If you do not have the items you need to get through the day, hunting can be tricky! There are the normal things you need to have on hand like rifle magazines, snacks, extra water, or a small first aid kit. But what are some things you may need that you would not normally think to pack? Forgetting the small things is so easy to do, but it can make a significant impact on the experience you have on your trip. Save yourself some grief and be sure to include the following five things in your hunting pack.
Just the thought of lugging around an extra bag or crate of decoys can feel frustrating. However, having a few on hand can increase the amount of game you see in your crosshairs. Either those of deer or of fowl, are made of light materials, but they help your prey feel safer in the area you set the decoy. An important tip to remember is to set the decoy upwind from where you will be. This will help keep your scent from flowing towards the decoy and tipping off the prey of your whereabouts. Decoys look interesting and cause the hunted animals to be curious about who the decoy is (are they from my herd or somewhere else?). If you want to make decoys extra effective, you can purchase decoy smells to add, further luring out the hunted prey. The sense of smell is one that animals rely heavily upon, so adding this layer to your decoys can further increase your daily yield.
You may not think about doing laundry before or after your hunting escapade, but you will if it means further disguising yourself from the animal you are hunting. Wildlife Research Center’s Super Charged Scent Killer Clothing Wash is one of the many options available to kick the nasty scent of “human.” There are body sprays and the like that you can keep in your pack for your trip. However, you will be adding a layer of smell protection when using the detergent, as your clothes will not smell like you, and they will trap in some of the odors that typically emanate from your body. Taking advantage of this will keep animals from suspecting you. Try washing your clothes in a scent killer laundry detergent and you will not be disappointed.
If you are new to the hunting scene, you may have never heard of or thought of setting up cameras around where you will have your hunting stand. At face value, this sounds like a lot of work for an unknown yield. However, they can help you keep an eye on your prey, even from a distance. Trail cameras are made rugged so that you can even consider putting them up for extended periods of time, no matter the weather. This gives you the opportunity to plan your hunting patterns on the grazing patterns of your prey. This allows you to create hunting locations based on the areas the animals frequent most. If you have been struggling with your tracking, if you are wanting to bag a certain amount or a specific animal, trail cameras can help you make better plans and properly execute those plans. Investment of time and money will serve you well. Do not let the novelty and the time commitment discourage you from using this helpful tool!

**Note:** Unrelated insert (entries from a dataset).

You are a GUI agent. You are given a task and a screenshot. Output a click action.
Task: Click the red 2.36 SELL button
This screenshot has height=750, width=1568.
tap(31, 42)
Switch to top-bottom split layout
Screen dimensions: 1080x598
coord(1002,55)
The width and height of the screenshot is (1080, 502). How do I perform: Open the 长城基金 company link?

Surveyor’s tape or another brightly colored tape or tie off will serve you well in the field. When you make a shot, you want to know you can gather your kill without getting lost in the woods. It can be easy to do, thinking you are on the correct trail then lose sight of both your kill and your stand. This can lead to you heading home emptyhanded. Avoid this tragedy by keeping surveyor’s tape in your pack to brightly mark where you have been. As you follow the blood trail or your trajectory path, put some of the tape on a nearby tree or other standing structure. This will guarantee that you can make it back to your starting point. If you lose track of your kill, you can also go back to the last place you were sure you were on the right track and continue the search from there. Having tape on your person can prove helpful in other situations, too, where you need to tape something back together or ensure you do not lose an item. Brightly colored tape can also be used as a signal to other hunters or emergency personnel in emergencies.
This may be a surprising suggestion, but zip-ties can serve many uses in the field. If you need to attach an extra item to your pack or if a zipper happens to break, zip ties can help you fix that! They can also be useful in tagging your kill or binding up their extremities for easier carry. Zip ties can also be used to help you mark your trek if you run out of or have forgotten your surveyor’s tape. Also, they can help you tie back branches that may be problematic when aiming or looking through your scope. Zip ties are cheap and are easy to use. They are even easier to take apart when you are done with them; just cut them!
Some items on this list may not be what you initially think of when you imagine packing for a hunting trip. However, thinking outside of the box with these items can help you better bag your prey, keep on the trail, and go home successfully. Why work harder when you can work smarter with things like decoys, scent killing detergent, trail cameras, surveyor’s tape, and zip ties? Make it easier for yourself and keep these items in your pack and encourage others to do the same. What are some other out of the box items you like to keep on you?